Quantum Supremacy

by Ken Lloyd

 

On Friday 10th July the Conference of Defence Associations Institute’s Metro Expert Series held a Webinar on Quantum Supremacy and Its Many States of National Insecurity

The topics included the awareness of the Quantum potential in Communications, weather prediction and Intelligence analysis. Speakers itemized the impact for improvements in Artificial Intelligence and Target acquisition through improved Navigation capabilities. The thoughts from speakers periodically returned for their examples to the last great innovation in Cryptography and Computers, the Second World War and Bletchley Park.  

 

 

 

The Speakers recalled what may be learned from Bletchley: 1) Innovation came from a ‘Life and Death’ struggle. 2) The German’s risked all by relying  on one cipher system. For the Germans it was Enigma, today we rely on Public Key Cryptography. 3) Bletchley recruited ‘intelligent people’ from varied backgrounds; today the “Whitehouse” excludes foreign Quantum researchers while China has “1,000 talents’ programme to retain its researchers in China 4) Bletchley had a bureaucracy and organisation that kept its secret and could intercept information. 5) The German organizational policy was open to human errors and exploited by Bletchley. The Speakers said this taught the importance of creating an organisation and developing the people that could respond to Social and geopolitical trends.  One speaker spoke about learning from the past as the past was still relevant, especially in developing  agility readiness. He was referring to Elliptic Curve cryptography as an approach for public key cryptography rather than RSA.  He could easily have been describing the achievement of Bill Tutte in breaking the “Lorenz’ 12 wheel cipher machine in 1942. Mental agility enabled Bill Tutte to break the code without ever seeing the machine; he listened to the sound it made.

 

 

The speakers conjectured what may have happened had the British ‘commercialized’ the last major breakthrough in digital development, the first computer named Colossus” which was ‘ordered’ destroyed in 1945. 

The past may reveal some of the reasons for choices that may have been made. At the end of the War there were 30,000 Enigma machines available. Some were distributed amongst emerging nations and offered to the new Germany as a proven secure cipher machine. In 1974 Winterbotham published his book revealing the breaking of Enigma.  In the same year the German Border Patrol (Bundesgrenzscutz) part of the Ministry of the Interior, ceased using the Enigma to record names.  

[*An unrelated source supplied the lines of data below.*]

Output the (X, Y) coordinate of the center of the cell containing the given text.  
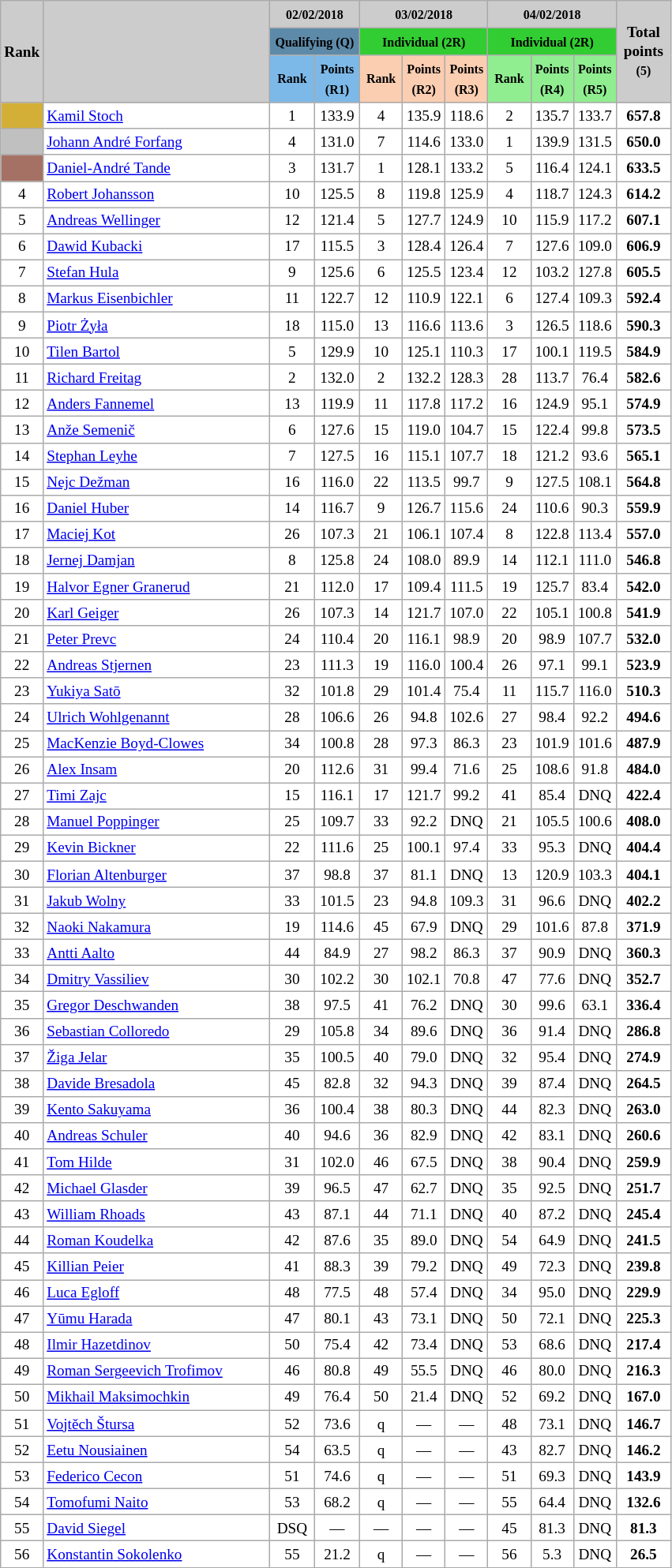
131.7 (336, 167)
97.4 (467, 848)
259.9 (643, 1162)
112.0 (336, 586)
126.4 (467, 246)
90.3 (595, 509)
72.3 (552, 1267)
109.7 (336, 823)
89.0 (424, 1241)
216.3 (643, 1372)
133.2 (467, 167)
100.6 (595, 823)
Florian Altenburger (156, 875)
532.0 (643, 640)
William Rhoads (156, 1214)
110.6 (552, 509)
89.6 (424, 1031)
167.0 (643, 1398)
95.0 (552, 1293)
557.0 (643, 534)
523.9 (643, 665)
120.9 (552, 875)
510.3 (643, 692)
Kamil Stoch (156, 115)
126.7 (424, 509)
73.4 (424, 1346)
79.2 (424, 1267)
Dawid Kubacki (156, 246)
Konstantin Sokolenko (156, 1556)
131.0 (336, 142)
98.8 (336, 875)
360.3 (643, 952)
103.3 (595, 875)
89.9 (467, 561)
404.4 (643, 848)
98.4 (552, 717)
494.6 (643, 717)
Mikhail Maksimochkin (156, 1398)
Sebastian Colloredo (156, 1031)
Jernej Damjan (156, 561)
122.1 (467, 298)
119.9 (336, 404)
82.9 (424, 1136)
113.7 (552, 377)
99.8 (595, 430)
127.7 (424, 221)
128.1 (424, 167)
104.7 (467, 430)
79.0 (424, 1058)
117.8 (424, 404)
Eetu Nousiainen (156, 1450)
Ulrich Wohlgenannt (156, 717)
Tomofumi Naito (156, 1502)
Maciej Kot (156, 534)
95.3 (552, 848)
73.6 (336, 1425)
81.1 (424, 875)
82.3 (552, 1110)
107.0 (467, 613)
Karl Geiger (156, 613)
143.9 (643, 1477)
Halvor Egner Granerud (156, 586)
63.1 (595, 1006)
Yūmu Harada (156, 1319)
Stefan Hula (156, 273)
62.7 (424, 1189)
108.0 (424, 561)
Michael Glasder (156, 1189)
404.1 (643, 875)
605.5 (643, 273)
352.7 (643, 979)
90.4 (552, 1162)
127.4 (552, 298)
336.4 (643, 1006)
541.9 (643, 613)
110.9 (424, 298)
101.4 (424, 692)
102.2 (336, 979)
110.4 (336, 640)
67.9 (424, 927)
83.1 (552, 1136)
99.1 (595, 665)
129.9 (336, 351)
91.4 (552, 1031)
82.7 (552, 1450)
97.3 (424, 744)
Points(R4) (552, 79)
122.8 (552, 534)
67.5 (424, 1162)
Federico Cecon (156, 1477)
402.2 (643, 900)
127.8 (595, 273)
286.8 (643, 1031)
Tilen Bartol (156, 351)
Points(R5) (595, 79)
108.6 (552, 769)
113.6 (467, 325)
Richard Freitag (156, 377)
116.7 (336, 509)
122.4 (552, 430)
542.0 (643, 586)
131.5 (595, 142)
MacKenzie Boyd-Clowes (156, 744)
111.5 (467, 586)
100.5 (336, 1058)
132.6 (643, 1502)
260.6 (643, 1136)
125.7 (552, 586)
21.4 (424, 1398)
55.5 (424, 1372)
Peter Prevc (156, 640)
590.3 (643, 325)
606.9 (643, 246)
72.1 (552, 1319)
487.9 (643, 744)
03/02/2018 (423, 14)
80.0 (552, 1372)
99.2 (467, 796)
111.6 (336, 848)
87.4 (552, 1083)
102.1 (424, 979)
64.4 (552, 1502)
607.1 (643, 221)
Totalpoints(5) (643, 52)
Vojtěch Štursa (156, 1425)
Ilmir Hazetdinov (156, 1346)
408.0 (643, 823)
574.9 (643, 404)
135.7 (552, 115)
90.9 (552, 952)
99.7 (467, 482)
Andreas Schuler (156, 1136)
Davide Bresadola (156, 1083)
21.2 (336, 1556)
135.9 (424, 115)
125.8 (336, 561)
88.3 (336, 1267)
146.2 (643, 1450)
103.2 (552, 273)
105.5 (552, 823)
Antti Aalto (156, 952)
633.5 (643, 167)
5.3 (552, 1556)
Žiga Jelar (156, 1058)
371.9 (643, 927)
107.4 (467, 534)
84.9 (336, 952)
106.1 (424, 534)
Naoki Nakamura (156, 927)
Points(R1) (336, 79)
121.4 (336, 221)
Dmitry Vassiliev (156, 979)
Nejc Dežman (156, 482)
118.7 (552, 194)
132.0 (336, 377)
119.5 (595, 351)
Alex Insam (156, 769)
614.2 (643, 194)
123.4 (467, 273)
124.1 (595, 167)
251.7 (643, 1189)
264.5 (643, 1083)
101.5 (336, 900)
132.2 (424, 377)
263.0 (643, 1110)
95.1 (595, 404)
139.9 (552, 142)
115.7 (552, 692)
113.4 (595, 534)
95.4 (552, 1058)
96.5 (336, 1189)
241.5 (643, 1241)
239.8 (643, 1267)
Andreas Wellinger (156, 221)
Manuel Poppinger (156, 823)
Anže Semenič (156, 430)
274.9 (643, 1058)
92.5 (552, 1189)
484.0 (643, 769)
125.1 (424, 351)
94.3 (424, 1083)
Markus Eisenbichler (156, 298)
115.5 (336, 246)
04/02/2018 (552, 14)
David Siegel (156, 1529)
76.2 (424, 1006)
584.9 (643, 351)
Gregor Deschwanden (156, 1006)
Luca Egloff (156, 1293)
110.3 (467, 351)
119.0 (424, 430)
Kento Sakuyama (156, 1110)
Killian Peier (156, 1267)
Anders Fannemel (156, 404)
Qualifying (Q) (314, 41)
DSQ (292, 1529)
115.9 (552, 221)
85.4 (552, 796)
245.4 (643, 1214)
87.6 (336, 1241)
82.8 (336, 1083)
112.1 (552, 561)
57.4 (424, 1293)
98.2 (424, 952)
Daniel-André Tande (156, 167)
573.5 (643, 430)
133.9 (336, 115)
68.2 (336, 1502)
87.8 (595, 927)
Piotr Żyła (156, 325)
69.3 (552, 1477)
115.6 (467, 509)
Tom Hilde (156, 1162)
64.9 (552, 1241)
125.9 (467, 194)
87.2 (552, 1214)
63.5 (336, 1450)
559.9 (643, 509)
146.7 (643, 1425)
115.1 (424, 456)
116.6 (424, 325)
Yukiya Satō (156, 692)
113.5 (424, 482)
93.6 (595, 456)
564.8 (643, 482)
94.6 (336, 1136)
422.4 (643, 796)
133.7 (595, 115)
99.4 (424, 769)
91.8 (595, 769)
Andreas Stjernen (156, 665)
128.3 (467, 377)
Robert Johansson (156, 194)
Johann André Forfang (156, 142)
650.0 (643, 142)
121.2 (552, 456)
115.0 (336, 325)
Points(R2) (424, 79)
96.6 (552, 900)
74.6 (336, 1477)
Roman Koudelka (156, 1241)
Timi Zajc (156, 796)
97.1 (552, 665)
02/02/2018 (314, 14)
116.4 (552, 167)
105.8 (336, 1031)
99.6 (552, 1006)
71.6 (467, 769)
126.5 (552, 325)
Jakub Wolny (156, 900)
106.6 (336, 717)
69.2 (552, 1398)
97.5 (336, 1006)
77.6 (552, 979)
26.5 (643, 1556)
102.6 (467, 717)
71.1 (424, 1214)
217.4 (643, 1346)
592.4 (643, 298)
Stephan Leyhe (156, 456)
229.9 (643, 1293)
109.4 (424, 586)
77.5 (336, 1293)
125.6 (336, 273)
546.8 (643, 561)
105.1 (552, 613)
102.0 (336, 1162)
133.0 (467, 142)
101.8 (336, 692)
83.4 (595, 586)
101.9 (552, 744)
Points(R3) (467, 79)
87.1 (336, 1214)
122.7 (336, 298)
Roman Sergeevich Trofimov (156, 1372)
Kevin Bickner (156, 848)
582.6 (643, 377)
112.6 (336, 769)
124.3 (595, 194)
70.8 (467, 979)
108.1 (595, 482)
565.1 (643, 456)
109.0 (595, 246)
119.8 (424, 194)
225.3 (643, 1319)
111.3 (336, 665)
Daniel Huber (156, 509)
80.1 (336, 1319)
111.0 (595, 561)
128.4 (424, 246)
80.3 (424, 1110)
657.8 (643, 115)
68.6 (552, 1346)
80.8 (336, 1372)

The Soviet Forces in 1945 may have seized intact the Lorenz teleprinter cipher hubs in North Ukraine; East Ukraine; Central Belarus;  Konigsberg; Bucharest; and Berlin. Britain had 5 Russian spies in the Secret service known as the Cambridge 5.  John Cairncross actually worked in Hut 3 at Bletchley. Kim Philby rose to a senior position in MI6. They reported regularly to the Soviets.

 Officially the Colossus and the Bombes were destroyed. Several ‘Bombes” capable of breaking Enigma and “Colossus’ capable of breaking the Lorenz teleprinter code were thought to have been retained by GCHQ.